I keep wondering why I ever read Quanta Magazine. It takes a pretty generous reading of "need" to make this a correct statement.

JohnKemeny•1y ago
phkahler•1y ago
Is this going to lead to faster compile times? Faster register allocation...
john-h-k•1y ago
Very few compilers actually use vertex coloring for register allocation
isaacimagine•1y ago
Totally. The hard part isn't coloring (you can use simple heuristics to get a decent register assignment), rather, it's figuring out which registers to spill (don't spill registers in hot loops! and a million other things!).
NooneAtAll3•1y ago
and this post isn't even about vertex coloring
DannyBee•1y ago
No.

In SSA, the graphs are chordal, so were already easily colorable (relatively).

Outside of SSA, this is not true, but the coloring is still not the hard part, it's the easy part.

Not really. Coloring a graph is almost always talking about proper coloring, meaning that things that objects that are related receive different colors.

If you read the introduction, you'll also read that the goal is to "color each of your lines and require that for every point, no two lines connected to it have the same color."

Ps. "How many colors a graph needs" is a very well established term in computer science and graph theory.

mockerell•1y ago
I think the comment referred to the phrase „a graph needs X (colors or whatever)“. For me, this can be read two ways: 1. „a graph always needs at least X colors“ or 2. „a graph always needs at most X colors“.

Personally, I would interpret this as option 1 (and so did the comment above I assume).
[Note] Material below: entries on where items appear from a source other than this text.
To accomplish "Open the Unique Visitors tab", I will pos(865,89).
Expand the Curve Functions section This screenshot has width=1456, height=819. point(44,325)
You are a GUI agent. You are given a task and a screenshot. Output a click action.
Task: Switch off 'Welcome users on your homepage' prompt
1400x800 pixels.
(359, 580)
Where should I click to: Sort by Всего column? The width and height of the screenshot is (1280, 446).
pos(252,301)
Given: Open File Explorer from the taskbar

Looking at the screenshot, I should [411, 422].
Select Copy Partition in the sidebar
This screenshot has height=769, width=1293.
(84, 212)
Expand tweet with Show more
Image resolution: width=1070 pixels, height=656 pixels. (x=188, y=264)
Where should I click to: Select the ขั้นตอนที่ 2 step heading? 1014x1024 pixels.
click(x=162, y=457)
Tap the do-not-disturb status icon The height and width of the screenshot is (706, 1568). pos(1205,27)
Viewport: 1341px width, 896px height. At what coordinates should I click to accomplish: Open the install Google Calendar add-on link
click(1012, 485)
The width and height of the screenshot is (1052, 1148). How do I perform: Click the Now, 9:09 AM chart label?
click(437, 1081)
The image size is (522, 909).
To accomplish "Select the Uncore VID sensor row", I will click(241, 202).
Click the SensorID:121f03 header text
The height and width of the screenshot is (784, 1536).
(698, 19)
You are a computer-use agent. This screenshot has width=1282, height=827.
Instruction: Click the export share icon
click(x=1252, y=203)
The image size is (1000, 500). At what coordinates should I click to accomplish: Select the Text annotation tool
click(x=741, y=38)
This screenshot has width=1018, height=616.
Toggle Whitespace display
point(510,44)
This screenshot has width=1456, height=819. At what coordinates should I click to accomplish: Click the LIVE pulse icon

In that case, the statement is wrong. But I’d prefer to specify „at most/ at least“ anyways.

Or even better, use actual vocabulary. „For every graph there exists a coloring with X colors.“ or „any graph can be coloured using X colors“.

PS: I also agree with the sentiment about quanta magazine. It’s hard to get some actual information from their articles if you know the topic.

JohnKemeny•1y ago
What about this statement:

No matter how large a car is, it is easy to figure out how much money you'll need to buy it. Simply look at the price tag.

(From: No matter how large a graph is, it’s easy to figure out how many colors you’ll need to color it. Simply look for the maximum ...)

mauricioc•1y ago
Parent's point is that sometimes (but not always) the store is perfectly fine selling you a car for $1 less than what the "price tag" of Delta(G)+1 dollars asks for, so "need" is a bit inaccurate.